Co-author Lu, Shuler-Foscue Chair at SMU’s Roy M. Huffington Department of Earth Sciences, says, “We don’t want to give the impression that these landslides are in trouble tomorrow. No, these landslides have a life expectancy ranging from years to a thousand years.”

Still, the researchers urged policymakers in these Western states to monitor the movement of the now-identified landslides so they can prevent a catastrophe from happening.

“I would be very concerned if living, working or commuting upon or near any of the landslides,” says study co-author William H. Schulz, a research geologist in the USGS’ Landslide Hazards Program. “However, humans can and have successfully dealt with individual landslides and potentially unstable slopes in the past. Detailed studies performed by professionals involving engineering geologic characterization and modeling are needed for any landslide to accurately estimate and mitigate potential future hazards.”

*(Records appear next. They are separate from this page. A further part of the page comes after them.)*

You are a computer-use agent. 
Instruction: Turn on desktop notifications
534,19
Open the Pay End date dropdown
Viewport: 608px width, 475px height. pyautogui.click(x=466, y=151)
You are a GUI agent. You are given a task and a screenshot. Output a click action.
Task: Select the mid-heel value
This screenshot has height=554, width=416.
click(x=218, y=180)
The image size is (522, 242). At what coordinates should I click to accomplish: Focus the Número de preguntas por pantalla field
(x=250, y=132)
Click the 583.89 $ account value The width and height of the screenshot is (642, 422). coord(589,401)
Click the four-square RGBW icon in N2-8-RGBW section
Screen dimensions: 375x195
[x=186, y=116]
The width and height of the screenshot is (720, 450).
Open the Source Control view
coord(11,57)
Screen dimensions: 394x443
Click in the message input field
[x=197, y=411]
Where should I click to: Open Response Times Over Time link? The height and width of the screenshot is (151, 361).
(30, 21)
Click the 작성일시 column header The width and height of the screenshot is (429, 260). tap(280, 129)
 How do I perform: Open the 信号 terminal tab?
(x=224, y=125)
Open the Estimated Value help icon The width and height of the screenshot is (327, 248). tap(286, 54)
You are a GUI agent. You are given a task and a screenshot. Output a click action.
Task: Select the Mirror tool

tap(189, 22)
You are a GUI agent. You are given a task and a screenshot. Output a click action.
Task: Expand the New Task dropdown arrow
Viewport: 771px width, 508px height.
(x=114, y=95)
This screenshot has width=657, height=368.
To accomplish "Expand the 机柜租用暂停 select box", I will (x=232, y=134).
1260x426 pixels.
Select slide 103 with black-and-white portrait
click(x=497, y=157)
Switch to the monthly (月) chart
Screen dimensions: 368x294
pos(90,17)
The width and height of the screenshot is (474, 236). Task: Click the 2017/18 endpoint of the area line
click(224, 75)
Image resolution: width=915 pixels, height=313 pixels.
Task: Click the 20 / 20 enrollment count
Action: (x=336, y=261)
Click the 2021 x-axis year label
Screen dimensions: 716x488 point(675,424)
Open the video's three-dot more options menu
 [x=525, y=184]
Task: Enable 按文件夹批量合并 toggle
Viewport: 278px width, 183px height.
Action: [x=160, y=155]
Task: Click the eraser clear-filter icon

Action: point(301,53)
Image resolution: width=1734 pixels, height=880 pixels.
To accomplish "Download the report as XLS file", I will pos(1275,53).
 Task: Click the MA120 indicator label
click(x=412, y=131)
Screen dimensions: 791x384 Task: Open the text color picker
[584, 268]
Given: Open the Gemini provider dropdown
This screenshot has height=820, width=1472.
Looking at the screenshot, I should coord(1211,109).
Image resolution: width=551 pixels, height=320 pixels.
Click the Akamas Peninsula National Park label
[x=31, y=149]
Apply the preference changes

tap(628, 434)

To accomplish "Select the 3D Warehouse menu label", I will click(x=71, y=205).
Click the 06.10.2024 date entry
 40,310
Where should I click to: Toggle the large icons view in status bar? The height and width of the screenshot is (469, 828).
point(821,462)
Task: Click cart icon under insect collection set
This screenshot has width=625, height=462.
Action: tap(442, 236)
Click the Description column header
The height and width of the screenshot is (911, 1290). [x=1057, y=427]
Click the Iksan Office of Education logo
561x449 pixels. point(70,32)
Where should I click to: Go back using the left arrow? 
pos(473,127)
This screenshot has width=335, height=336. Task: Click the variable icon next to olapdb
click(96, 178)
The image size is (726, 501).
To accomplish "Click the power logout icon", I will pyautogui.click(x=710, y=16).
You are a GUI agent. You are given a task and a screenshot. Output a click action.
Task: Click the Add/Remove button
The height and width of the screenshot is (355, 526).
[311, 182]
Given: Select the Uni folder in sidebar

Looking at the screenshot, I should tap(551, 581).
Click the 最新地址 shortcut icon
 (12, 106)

Landslides kill thousands of people every year worldwide

Landslides occur when masses of rock, soil or earth fall down a slope because of gravity. They cause thousands of deaths each year around the world, and in the United States alone, damage exceeds $2 billion annually from these slides.

Xu, Lu and the rest of the research team used radar satellite images to unravel previously unidentified landslides from space.

With interferometric synthetic aperture radar technology (called InSAR, for short), the satellite images allow scientists to detect changes that aren’t visible to the naked eye. The satellite technology can capture ground motion with a precision of sub-inches or better, at a spatial resolution of a few yards over thousands of miles, say the researchers.

Xu says SMU’s high-performance computer was essential to analyzing at high speed the mammoth amount of data inherent in using the InSAR technique.

Lu says the supercomputer “is the unsung hero. Without it, we wouldn’t have been able to do this research.”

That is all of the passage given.